His major league baseball career began three years later when he was selected to play for the Montreal Expos in 1975, earning a little more than $19,000 during his rookie year, Dawson told the children. Even after his success, Dawson had his share of naysayers.
“I was told I’d be lucky if I made it to four years as a professional baseball player,” said Dawson, who played for the Expos until 1986.
But he didn’t listen and proved the naysayers wrong as his career led him to play centerfield positions for the Chicago Cubs from 1987 to 1992, the Boston Red Sox from 1993 to 1994 and the then Florida Marlins from 1995 to 1996, ending his 21-year career at age 42 with a .279 average, 438 home runs, 1,591 runs batted in and 314 stolen bases, according to the National Baseball Hall of Fame and Museum.

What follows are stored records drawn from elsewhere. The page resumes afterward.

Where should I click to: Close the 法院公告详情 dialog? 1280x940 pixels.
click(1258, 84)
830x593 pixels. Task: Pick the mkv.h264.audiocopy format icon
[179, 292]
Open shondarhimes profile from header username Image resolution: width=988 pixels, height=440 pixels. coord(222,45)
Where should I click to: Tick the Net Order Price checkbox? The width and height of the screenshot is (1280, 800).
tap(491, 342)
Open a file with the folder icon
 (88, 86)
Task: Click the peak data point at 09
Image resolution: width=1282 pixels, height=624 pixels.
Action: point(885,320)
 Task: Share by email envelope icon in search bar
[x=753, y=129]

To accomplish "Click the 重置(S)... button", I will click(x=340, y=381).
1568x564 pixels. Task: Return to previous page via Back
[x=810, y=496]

As champion of this year’s Camp for Champs, Dawson said his `experience taught him an important lesson he shared with the children: “Follow your dreams and don’t let anyone tell you they can’t be achieved.”
Dawson’s advice resonated with Iyonna, a 15-year-old foster child from Pembroke Pines, whose last name is being witheld. The sophomore at Somerset Academy’s Chapel Trail campus in Pembroke Pines told South Florida Times that she would like to become a professional dancer, even though she’s been told to reconsider her dream.
“Most people don’t consider dancing a career,” she said, “but because I love dancing I want to be a professional dancer someday with the same determination that Mr. Dawson had [for baseball].”
The Florida Department of Children and Families funds the Camp for Champs in partnership with Wells Fargo, Our Kids of Miami Dade/Monroe, The Children’s Trust and the Florida Association of Criminal Defense Lawyers, according to Lissette Valdes-Valle, southern region communications director for the Florida Department of Children and Families (DCF). This year’s camp cost about $23,000 to operate, Valdes-Valle said, and was run by DCF in partnership the Florida Sheriff’s Youth Ranches.
“We’re so thankful that Andre took time to speak to the children because he’s a hometown hero who’s known worldwide and he’s a true role model,” Valdes-Valle said.
Dawson told the South Florida Times that the honor was his.
“I enjoy the opportunity to talk to youths and stress the importance of an education and making smart decisions,” Dawson said. “It’s important that they realize and understand peer pressure and how to wisely choose the mentors who will guide them.”